• **HOW TO COMPLETE THIS TASK**: Please work out how many lines in the material below contain the string "computer", and answer with that number only.

• **DATA EXCERPTS**:
------
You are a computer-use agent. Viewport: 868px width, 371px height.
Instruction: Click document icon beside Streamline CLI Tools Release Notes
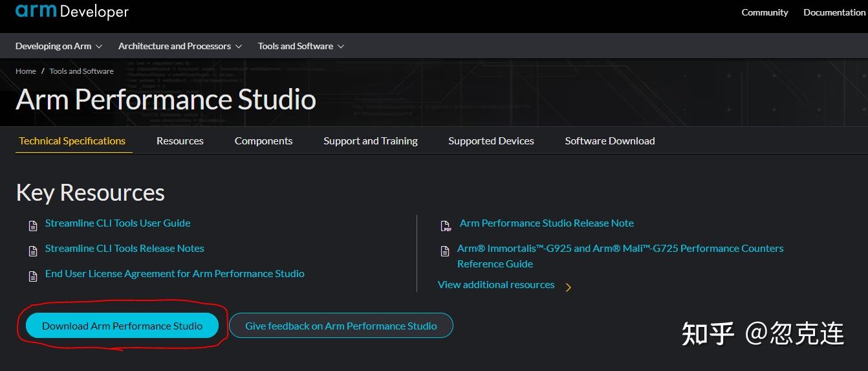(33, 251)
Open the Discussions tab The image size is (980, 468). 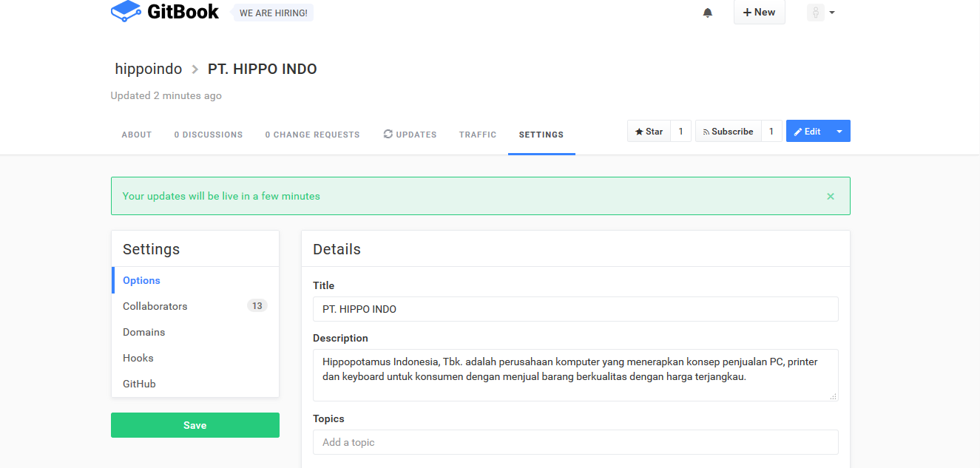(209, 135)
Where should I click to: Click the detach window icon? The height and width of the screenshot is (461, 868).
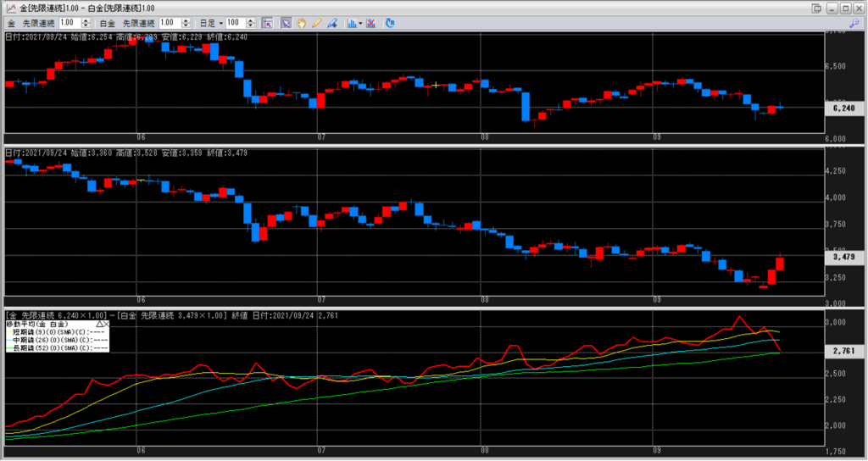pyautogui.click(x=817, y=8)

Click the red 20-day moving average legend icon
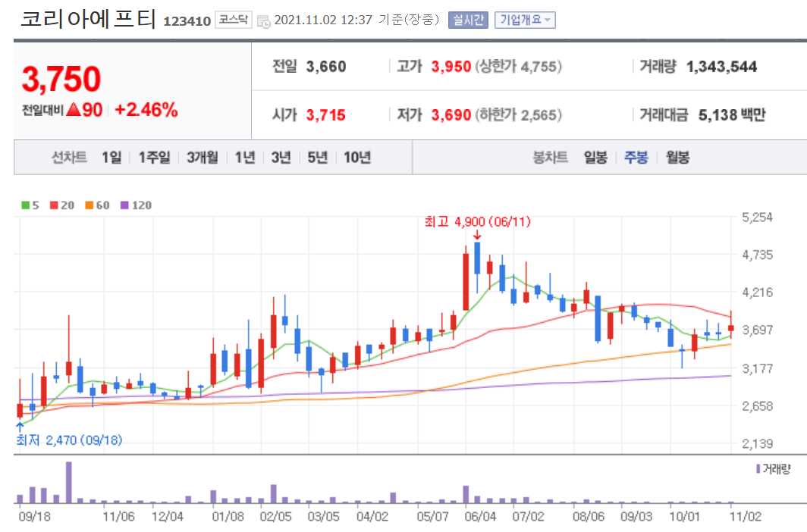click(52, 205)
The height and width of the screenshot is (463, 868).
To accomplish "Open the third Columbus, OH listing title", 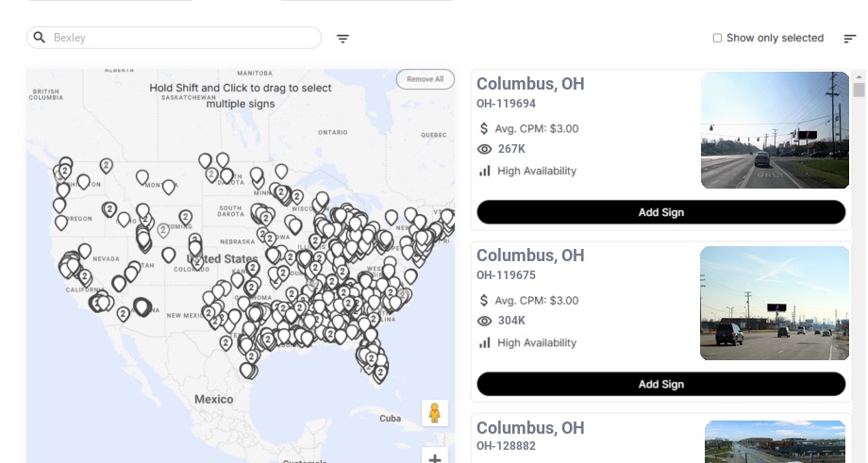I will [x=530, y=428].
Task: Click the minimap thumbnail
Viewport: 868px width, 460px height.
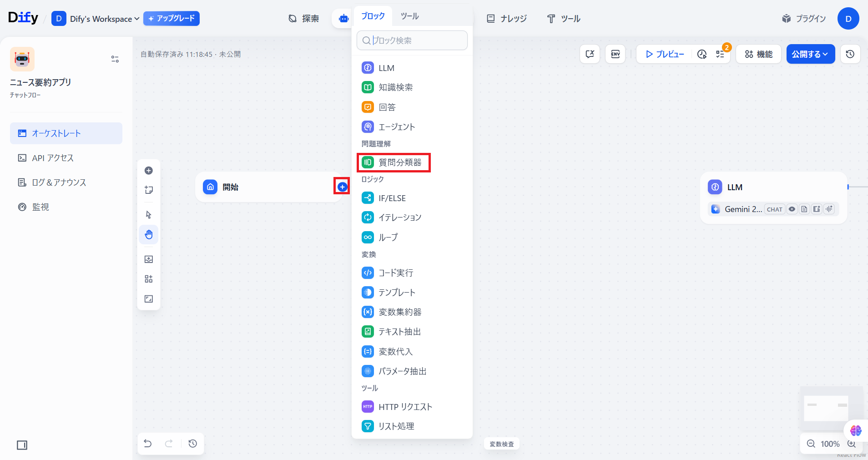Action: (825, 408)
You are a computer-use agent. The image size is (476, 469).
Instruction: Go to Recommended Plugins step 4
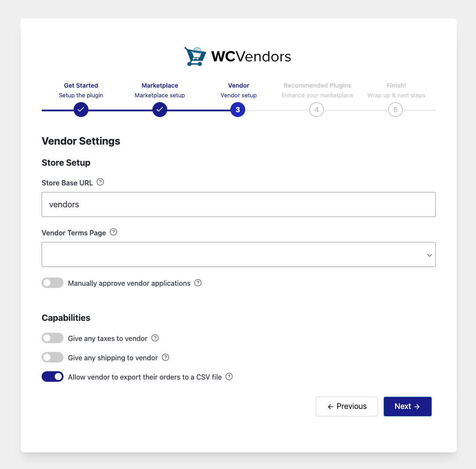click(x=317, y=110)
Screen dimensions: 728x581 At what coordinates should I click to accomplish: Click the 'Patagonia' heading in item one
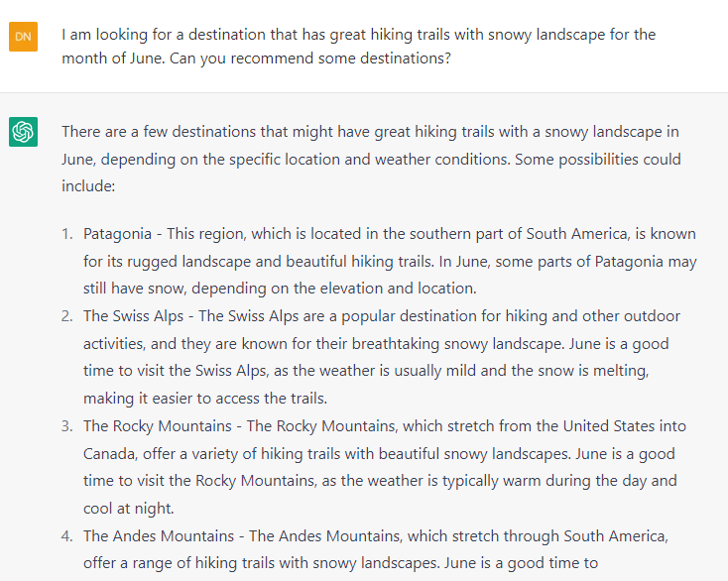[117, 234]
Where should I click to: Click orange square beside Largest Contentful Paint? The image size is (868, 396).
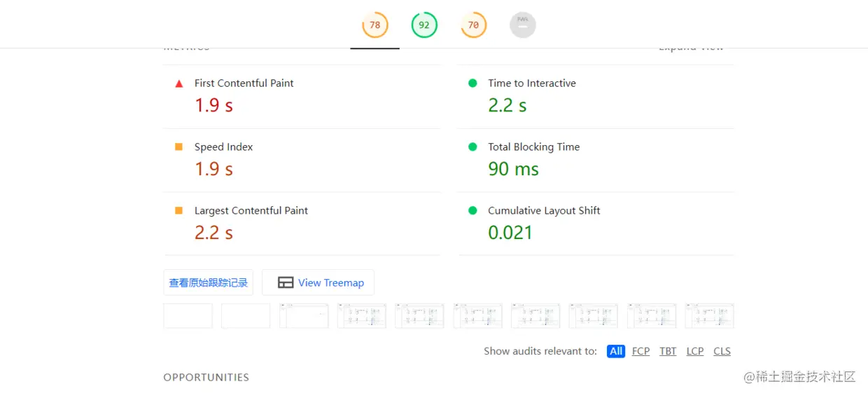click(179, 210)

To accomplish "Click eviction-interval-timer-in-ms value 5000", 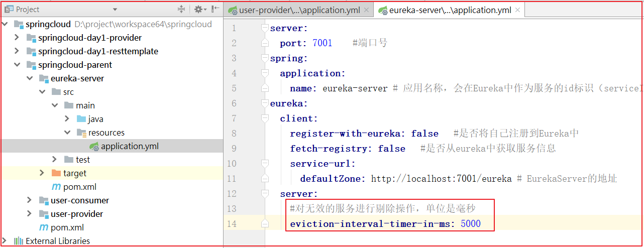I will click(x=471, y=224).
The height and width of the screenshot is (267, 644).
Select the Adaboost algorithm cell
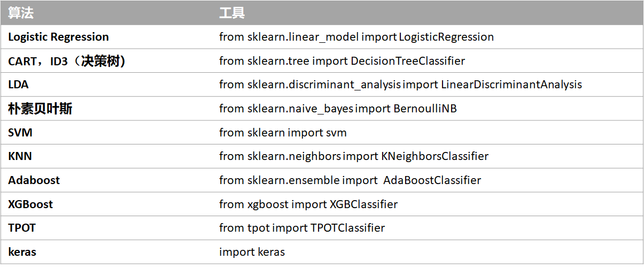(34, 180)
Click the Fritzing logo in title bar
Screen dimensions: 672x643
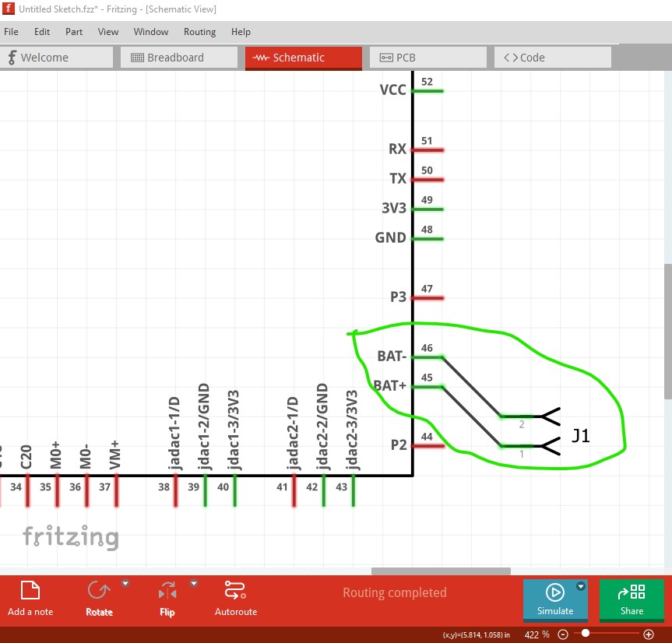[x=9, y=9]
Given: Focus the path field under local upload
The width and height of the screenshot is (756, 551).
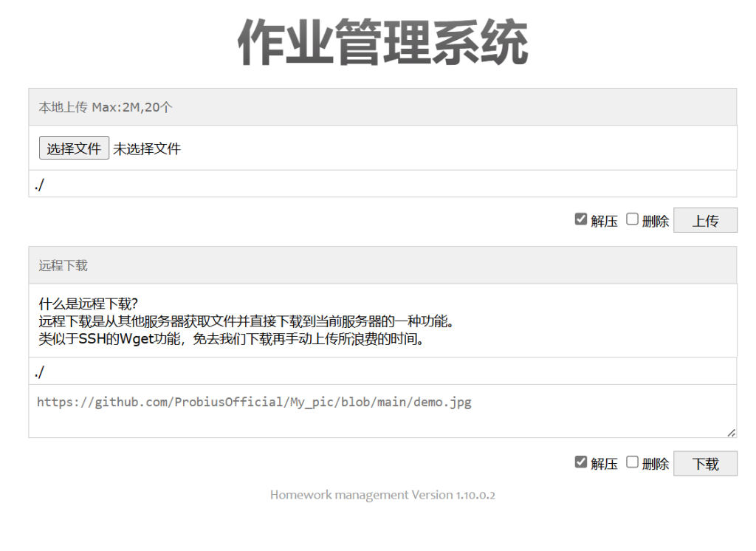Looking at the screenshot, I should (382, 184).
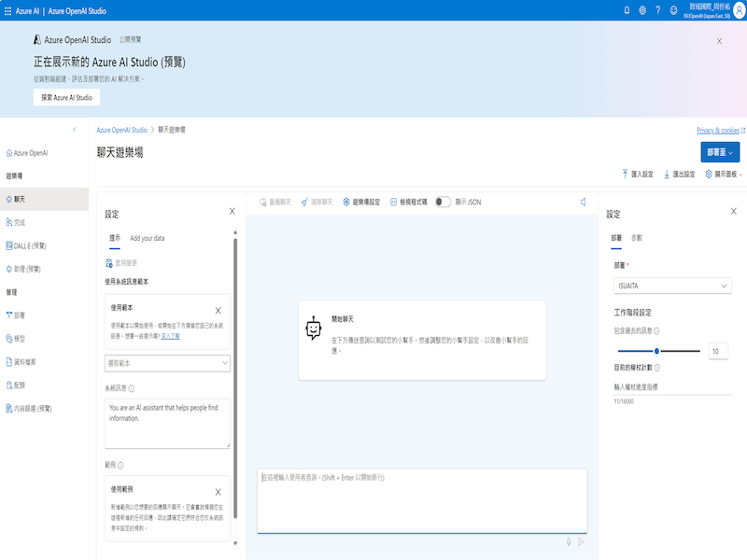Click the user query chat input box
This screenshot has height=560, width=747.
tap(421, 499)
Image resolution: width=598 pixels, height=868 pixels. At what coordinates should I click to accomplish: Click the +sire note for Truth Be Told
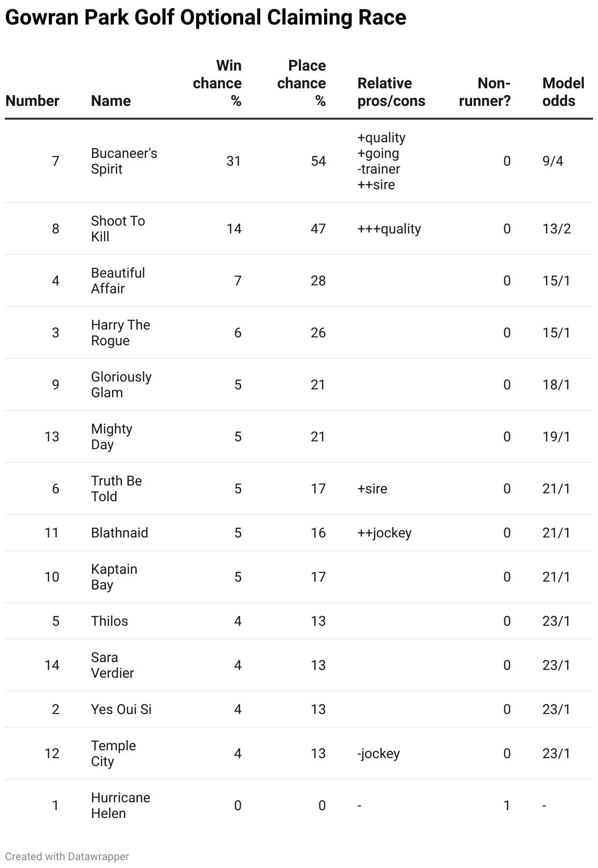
------
• **SOLUTION**: 2